There is a substantial interest that outweighs the expectation of privacy. Therefore, the conviction stands.


As King was being booked, he was subjected to a DNA swab test (authorized by a state statute for subjects charged with a serious crime). Several weeks later, after he paid bail, his DNA test came back with a hit on an unsolved rape case from 5 years previously. This information was used to indict King before a grand jury.


The state has a significant legitimate interest in knowing the identity of the person arrested, whether he is wanted elsewhere, and ensuring recapture should he flee. This interest along with (1) the minimal intrusion of a DNA swab test and (2) minimized expectation of privacy subject to arrest is sufficient to justify the search without a warrant.

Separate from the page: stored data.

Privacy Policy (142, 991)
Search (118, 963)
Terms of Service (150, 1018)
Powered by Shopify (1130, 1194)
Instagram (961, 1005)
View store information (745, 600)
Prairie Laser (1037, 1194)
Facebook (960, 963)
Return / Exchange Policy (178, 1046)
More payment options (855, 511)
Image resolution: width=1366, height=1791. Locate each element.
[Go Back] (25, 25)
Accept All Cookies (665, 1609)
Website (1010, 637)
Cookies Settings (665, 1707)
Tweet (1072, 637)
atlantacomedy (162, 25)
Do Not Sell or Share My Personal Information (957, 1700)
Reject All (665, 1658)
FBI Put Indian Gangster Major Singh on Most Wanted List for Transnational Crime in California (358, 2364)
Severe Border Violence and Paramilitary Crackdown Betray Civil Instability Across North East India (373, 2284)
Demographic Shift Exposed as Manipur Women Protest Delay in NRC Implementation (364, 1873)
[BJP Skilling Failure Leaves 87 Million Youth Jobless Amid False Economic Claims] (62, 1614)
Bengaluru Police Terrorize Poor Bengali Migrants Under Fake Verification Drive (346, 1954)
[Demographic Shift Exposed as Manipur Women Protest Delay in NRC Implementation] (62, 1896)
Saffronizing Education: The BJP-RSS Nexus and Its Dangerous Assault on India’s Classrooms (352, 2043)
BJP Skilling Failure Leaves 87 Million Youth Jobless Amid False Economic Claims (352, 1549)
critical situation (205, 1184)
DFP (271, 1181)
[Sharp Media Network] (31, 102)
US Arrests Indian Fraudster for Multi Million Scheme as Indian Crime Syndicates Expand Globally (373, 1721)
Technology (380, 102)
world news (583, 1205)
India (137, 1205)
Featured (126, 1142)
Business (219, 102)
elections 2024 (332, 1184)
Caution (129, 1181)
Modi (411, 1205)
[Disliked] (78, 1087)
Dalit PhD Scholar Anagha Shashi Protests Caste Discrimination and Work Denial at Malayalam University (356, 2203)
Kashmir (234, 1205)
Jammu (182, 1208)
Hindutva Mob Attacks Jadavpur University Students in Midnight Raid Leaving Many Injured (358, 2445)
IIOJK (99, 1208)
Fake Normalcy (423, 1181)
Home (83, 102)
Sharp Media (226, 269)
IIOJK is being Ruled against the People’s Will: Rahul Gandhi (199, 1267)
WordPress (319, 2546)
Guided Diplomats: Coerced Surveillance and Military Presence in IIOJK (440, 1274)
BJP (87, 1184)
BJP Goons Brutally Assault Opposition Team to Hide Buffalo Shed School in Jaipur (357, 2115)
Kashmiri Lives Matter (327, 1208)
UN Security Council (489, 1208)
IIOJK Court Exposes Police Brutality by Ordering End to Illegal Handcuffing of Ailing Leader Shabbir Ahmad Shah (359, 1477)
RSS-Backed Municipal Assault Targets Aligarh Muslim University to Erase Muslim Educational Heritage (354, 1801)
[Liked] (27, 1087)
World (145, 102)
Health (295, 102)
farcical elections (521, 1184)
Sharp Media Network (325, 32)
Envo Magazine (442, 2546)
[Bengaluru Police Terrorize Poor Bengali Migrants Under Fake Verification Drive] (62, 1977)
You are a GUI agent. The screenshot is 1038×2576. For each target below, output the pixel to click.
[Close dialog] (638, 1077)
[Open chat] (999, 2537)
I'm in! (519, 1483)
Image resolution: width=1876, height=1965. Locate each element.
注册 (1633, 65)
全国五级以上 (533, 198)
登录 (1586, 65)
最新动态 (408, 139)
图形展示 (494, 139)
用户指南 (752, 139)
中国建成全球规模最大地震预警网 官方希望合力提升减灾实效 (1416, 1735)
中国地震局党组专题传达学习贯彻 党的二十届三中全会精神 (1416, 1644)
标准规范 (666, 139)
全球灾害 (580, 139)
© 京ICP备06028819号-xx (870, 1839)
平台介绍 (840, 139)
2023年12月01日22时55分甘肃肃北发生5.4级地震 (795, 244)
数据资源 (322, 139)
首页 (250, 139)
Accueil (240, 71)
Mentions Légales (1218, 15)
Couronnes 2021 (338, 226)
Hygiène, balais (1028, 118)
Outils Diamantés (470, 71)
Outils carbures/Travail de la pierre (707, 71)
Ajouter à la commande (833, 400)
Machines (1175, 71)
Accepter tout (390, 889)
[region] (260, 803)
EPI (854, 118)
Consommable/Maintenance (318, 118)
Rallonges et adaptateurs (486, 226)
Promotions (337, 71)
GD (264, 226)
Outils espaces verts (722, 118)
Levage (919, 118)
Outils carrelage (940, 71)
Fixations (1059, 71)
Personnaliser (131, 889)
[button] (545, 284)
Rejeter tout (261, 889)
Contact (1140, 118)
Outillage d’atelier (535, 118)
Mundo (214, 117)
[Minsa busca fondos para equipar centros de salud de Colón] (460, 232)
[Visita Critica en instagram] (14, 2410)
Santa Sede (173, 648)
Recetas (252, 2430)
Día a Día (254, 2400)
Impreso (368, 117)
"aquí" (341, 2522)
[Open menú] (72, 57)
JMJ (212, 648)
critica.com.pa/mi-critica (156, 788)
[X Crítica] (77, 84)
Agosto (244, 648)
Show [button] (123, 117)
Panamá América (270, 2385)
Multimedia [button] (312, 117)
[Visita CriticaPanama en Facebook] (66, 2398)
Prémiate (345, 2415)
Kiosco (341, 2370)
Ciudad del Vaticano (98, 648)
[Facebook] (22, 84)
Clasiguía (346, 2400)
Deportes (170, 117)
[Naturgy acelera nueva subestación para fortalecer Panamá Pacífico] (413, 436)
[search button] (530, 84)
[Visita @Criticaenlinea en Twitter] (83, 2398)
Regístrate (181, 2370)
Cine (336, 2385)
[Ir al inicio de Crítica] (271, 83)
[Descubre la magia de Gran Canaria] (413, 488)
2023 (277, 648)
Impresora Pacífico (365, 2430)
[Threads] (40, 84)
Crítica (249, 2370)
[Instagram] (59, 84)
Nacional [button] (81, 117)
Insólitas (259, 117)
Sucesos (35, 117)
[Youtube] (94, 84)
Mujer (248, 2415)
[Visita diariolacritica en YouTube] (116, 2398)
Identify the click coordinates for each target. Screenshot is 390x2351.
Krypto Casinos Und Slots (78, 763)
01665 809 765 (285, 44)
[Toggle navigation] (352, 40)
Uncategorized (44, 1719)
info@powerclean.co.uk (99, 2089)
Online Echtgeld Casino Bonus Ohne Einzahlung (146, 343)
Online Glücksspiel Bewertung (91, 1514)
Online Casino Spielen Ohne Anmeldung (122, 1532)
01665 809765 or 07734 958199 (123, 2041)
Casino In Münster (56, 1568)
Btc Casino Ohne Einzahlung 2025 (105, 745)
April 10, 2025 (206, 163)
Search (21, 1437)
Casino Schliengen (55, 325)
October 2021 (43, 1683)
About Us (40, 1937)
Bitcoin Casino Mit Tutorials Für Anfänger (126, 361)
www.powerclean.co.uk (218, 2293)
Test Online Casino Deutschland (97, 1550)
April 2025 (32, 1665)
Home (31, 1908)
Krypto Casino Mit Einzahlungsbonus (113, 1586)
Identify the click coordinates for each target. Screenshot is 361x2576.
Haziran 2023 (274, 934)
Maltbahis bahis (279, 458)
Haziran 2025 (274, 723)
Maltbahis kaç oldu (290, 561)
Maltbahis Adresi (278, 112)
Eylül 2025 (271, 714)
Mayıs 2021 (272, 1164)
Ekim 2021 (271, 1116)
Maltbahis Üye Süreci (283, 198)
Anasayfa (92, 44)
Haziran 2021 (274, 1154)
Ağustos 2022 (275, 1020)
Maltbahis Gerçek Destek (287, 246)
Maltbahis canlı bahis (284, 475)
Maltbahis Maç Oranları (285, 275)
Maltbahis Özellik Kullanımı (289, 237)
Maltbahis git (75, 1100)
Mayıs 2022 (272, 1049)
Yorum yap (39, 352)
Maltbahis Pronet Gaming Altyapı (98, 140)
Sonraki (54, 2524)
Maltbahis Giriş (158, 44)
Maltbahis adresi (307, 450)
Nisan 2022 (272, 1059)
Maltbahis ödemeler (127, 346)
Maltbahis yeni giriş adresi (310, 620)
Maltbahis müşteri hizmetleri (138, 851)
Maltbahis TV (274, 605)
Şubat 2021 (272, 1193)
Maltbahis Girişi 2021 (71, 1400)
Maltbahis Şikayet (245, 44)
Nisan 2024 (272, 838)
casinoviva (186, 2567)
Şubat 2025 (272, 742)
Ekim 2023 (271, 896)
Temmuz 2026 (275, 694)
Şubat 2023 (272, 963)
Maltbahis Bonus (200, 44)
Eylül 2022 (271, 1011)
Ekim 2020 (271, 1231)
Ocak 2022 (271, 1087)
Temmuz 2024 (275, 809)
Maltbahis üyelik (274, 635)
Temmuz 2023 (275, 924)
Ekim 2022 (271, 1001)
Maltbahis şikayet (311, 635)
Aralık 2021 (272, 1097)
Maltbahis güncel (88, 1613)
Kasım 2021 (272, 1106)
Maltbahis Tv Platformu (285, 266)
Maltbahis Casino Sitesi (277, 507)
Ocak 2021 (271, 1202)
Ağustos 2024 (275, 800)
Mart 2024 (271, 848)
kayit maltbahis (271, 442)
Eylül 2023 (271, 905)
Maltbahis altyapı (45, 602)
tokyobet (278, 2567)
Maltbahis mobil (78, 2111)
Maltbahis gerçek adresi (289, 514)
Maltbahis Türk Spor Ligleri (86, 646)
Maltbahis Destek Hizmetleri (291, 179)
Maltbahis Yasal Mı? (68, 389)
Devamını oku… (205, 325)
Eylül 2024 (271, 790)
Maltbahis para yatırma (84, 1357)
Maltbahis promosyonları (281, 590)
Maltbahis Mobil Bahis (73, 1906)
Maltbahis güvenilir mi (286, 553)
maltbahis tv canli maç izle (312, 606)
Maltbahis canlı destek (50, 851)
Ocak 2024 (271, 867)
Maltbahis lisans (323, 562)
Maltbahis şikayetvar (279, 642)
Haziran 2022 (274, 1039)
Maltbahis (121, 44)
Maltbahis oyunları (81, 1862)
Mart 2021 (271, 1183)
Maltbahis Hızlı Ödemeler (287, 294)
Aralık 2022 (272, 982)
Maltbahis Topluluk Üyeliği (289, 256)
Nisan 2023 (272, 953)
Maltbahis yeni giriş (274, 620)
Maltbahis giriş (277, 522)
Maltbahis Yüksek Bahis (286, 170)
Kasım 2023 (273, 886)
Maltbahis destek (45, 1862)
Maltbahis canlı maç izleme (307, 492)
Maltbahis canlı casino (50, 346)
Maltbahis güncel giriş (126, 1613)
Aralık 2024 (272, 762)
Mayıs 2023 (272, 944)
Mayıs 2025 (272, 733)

However, the dissent argues that this is an unlawful search, no matter the circumstances—especially because the statute’s stated purpose is for investigatory reasons (which normally require a warrant), rather than identification reasons. That reason, in addition to the fact that identification doesn’t happen until months later, the state’s interest is significantly diminished.

Additional Notes

Officers are also authorized to conduct more invasive searches such as strip searches and inventory (personal items) belongings.

People v. More

764 N.E.2d 967 (N.Y. 2002).

After conducting an arrest at the home, the officers conducted a strip search upstairs in the same home where they discovered additional drugs. An intrusive body search outside of the jail may be conducted if (1) there is a warrant unless excused by exigent circumstances, (2) clear indication (more than probable cause) that the contraband is present, and (3) the test must be conducted in a reasonable manner. See Schmerber v. California, 384 U.S. 757 (1966). Presently, the search was lacking on all three elements. Again note, this rule does not apply when the strip search is conducted in a jail.


The content contained in this article may contain inaccuracies and is not intended to reflect the opinions, views, beliefs, or practices of any academic professor or publication. Instead, this content is a reflection on the author’s understanding of the law and legal practices.